How to complete this task ->
Return the line containing "Task: Click the Buscar search input field" together with every later line up to the end of the records, exactly and with no pictures; return nothing else.

Data for this exercise ->
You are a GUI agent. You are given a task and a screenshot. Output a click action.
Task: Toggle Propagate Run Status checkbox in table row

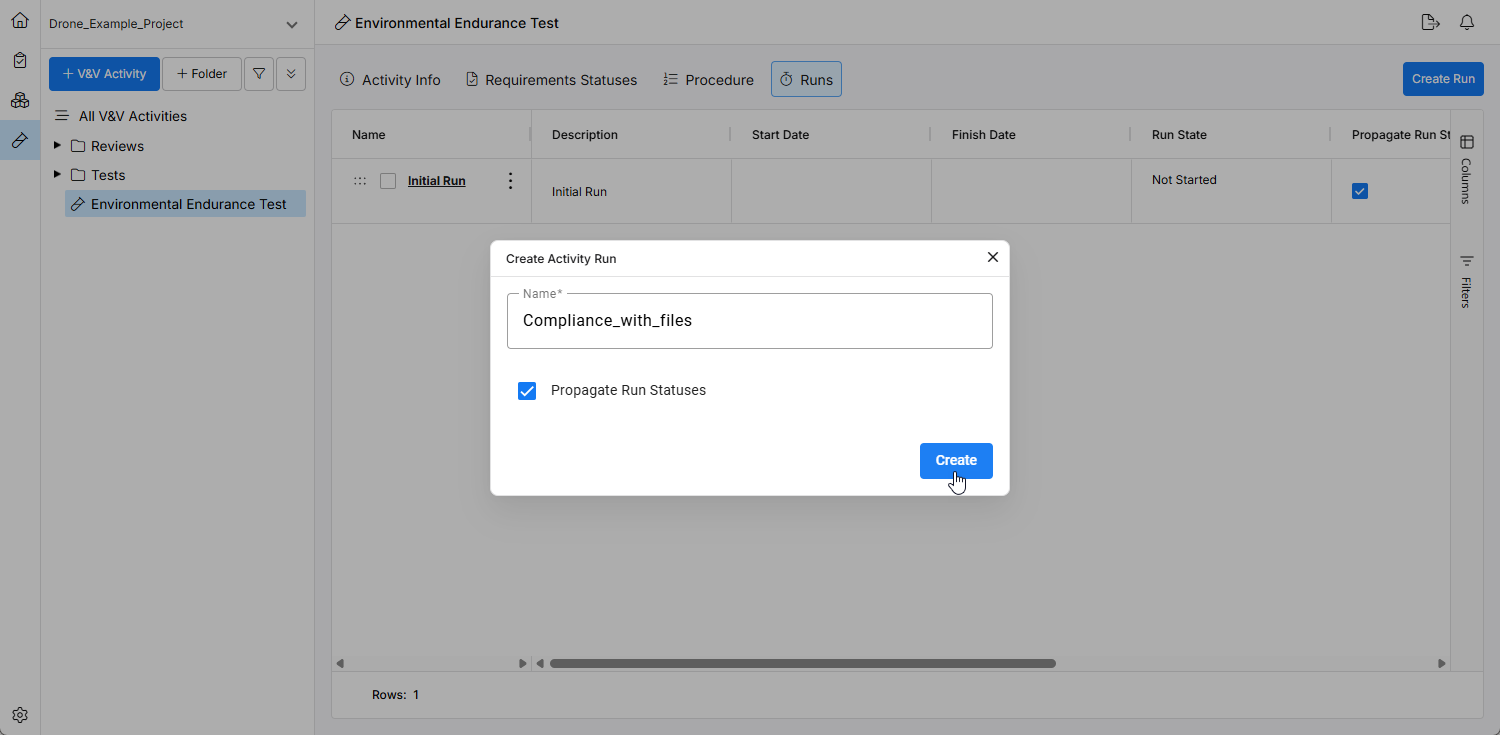tap(1359, 191)
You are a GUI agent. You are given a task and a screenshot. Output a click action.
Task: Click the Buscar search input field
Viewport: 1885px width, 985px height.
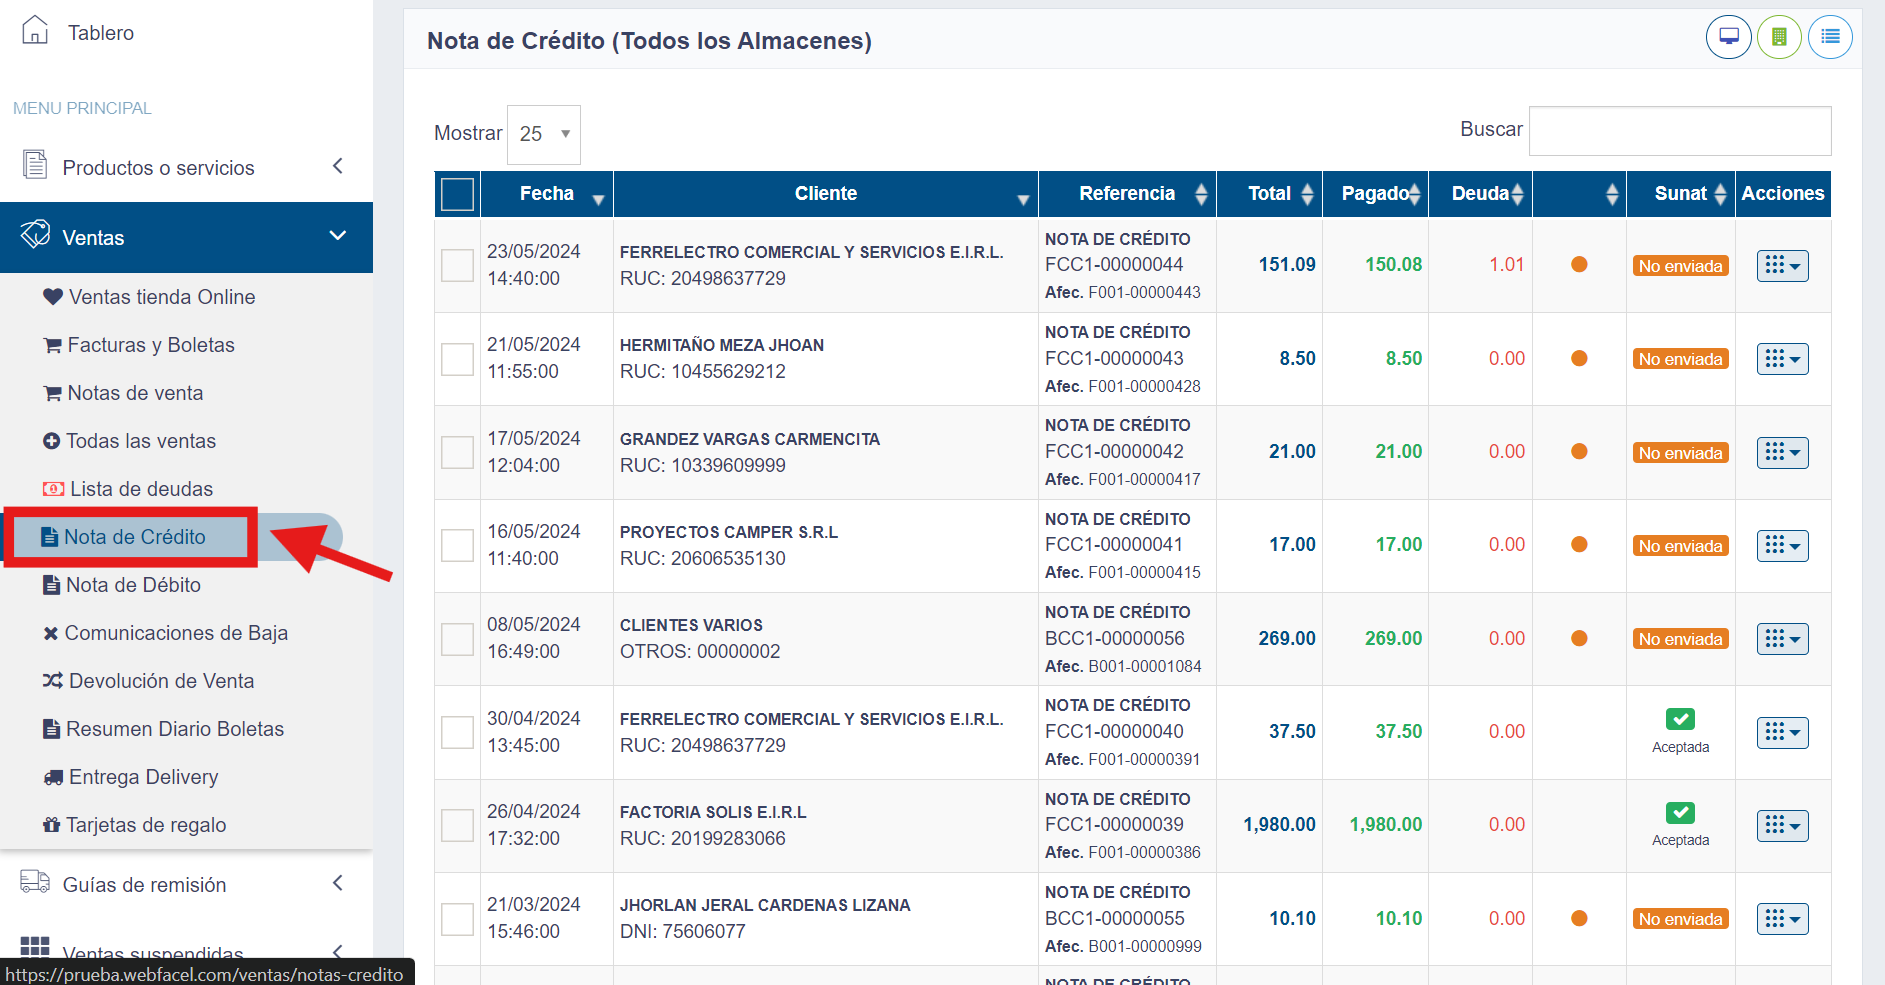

Response for this exercise ->
Task: Click the Buscar search input field
Viewport: 1885px width, 985px height.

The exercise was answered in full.